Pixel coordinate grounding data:
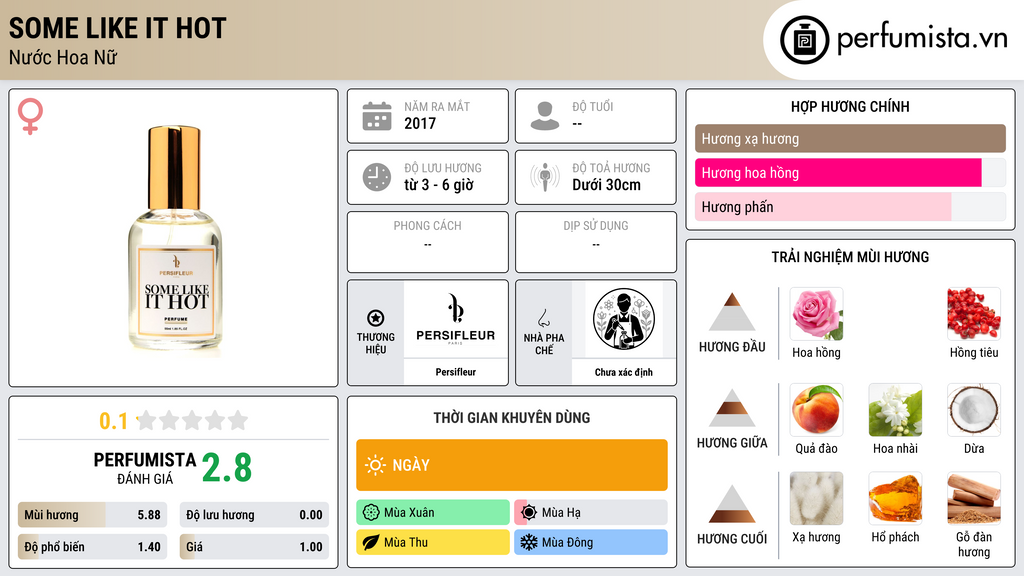Image resolution: width=1024 pixels, height=576 pixels.
Task: Click the Mùa Xuân season tag
Action: (x=433, y=513)
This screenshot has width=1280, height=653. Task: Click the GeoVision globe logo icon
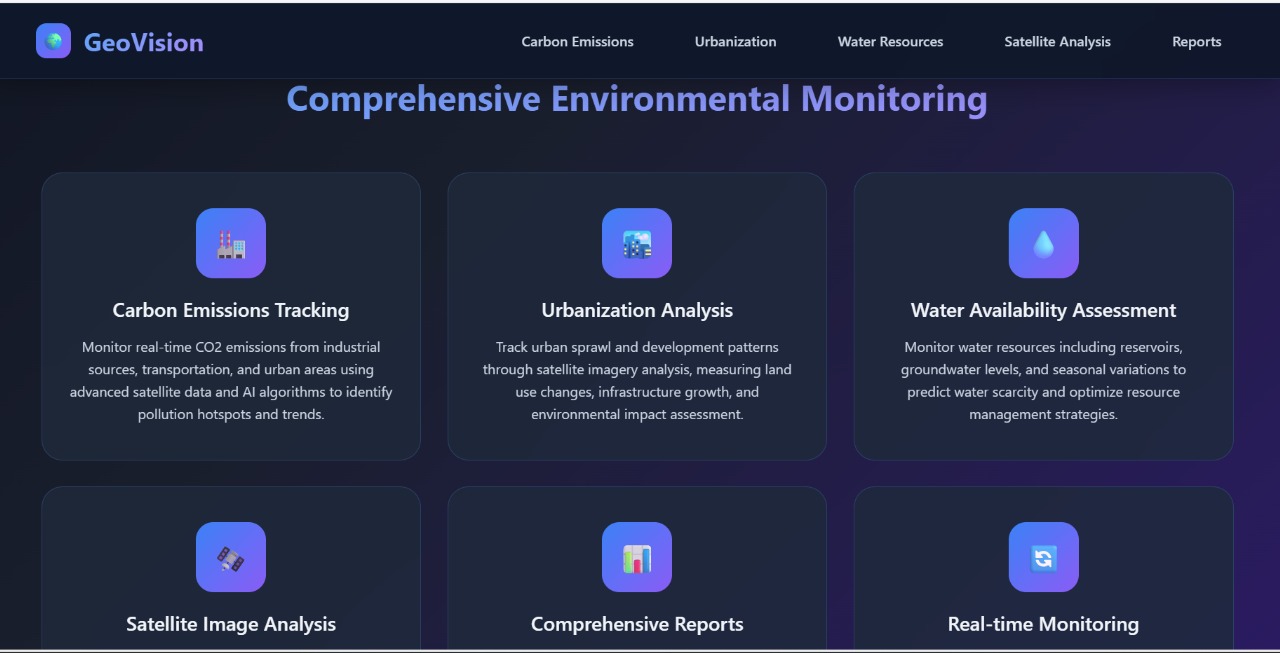coord(53,41)
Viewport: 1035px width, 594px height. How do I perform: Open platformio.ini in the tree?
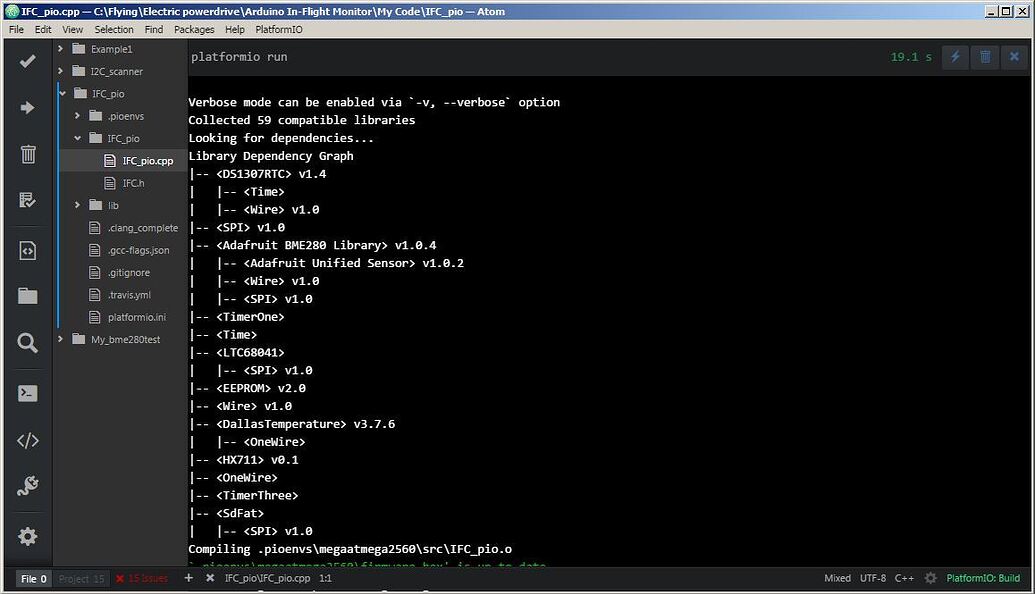136,317
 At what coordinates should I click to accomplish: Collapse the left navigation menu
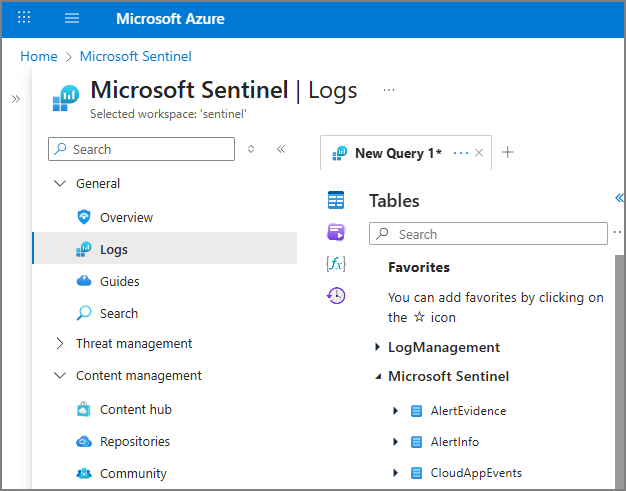[x=281, y=149]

Exercise directions: Take the line containing "This screenshot has" as the first line and the last line of the data above as the final one, and output exactly the lines between them, inclusive, with no pictures.

Result:
This screenshot has width=1280, height=653. Task: Click the GeoVision globe logo icon
coord(53,41)
Viewport: 1035px width, 594px height. How do I perform: Open platformio.ini in the tree?
136,317
 At what coordinates should I click to accomplish: Collapse the left navigation menu
[x=281, y=149]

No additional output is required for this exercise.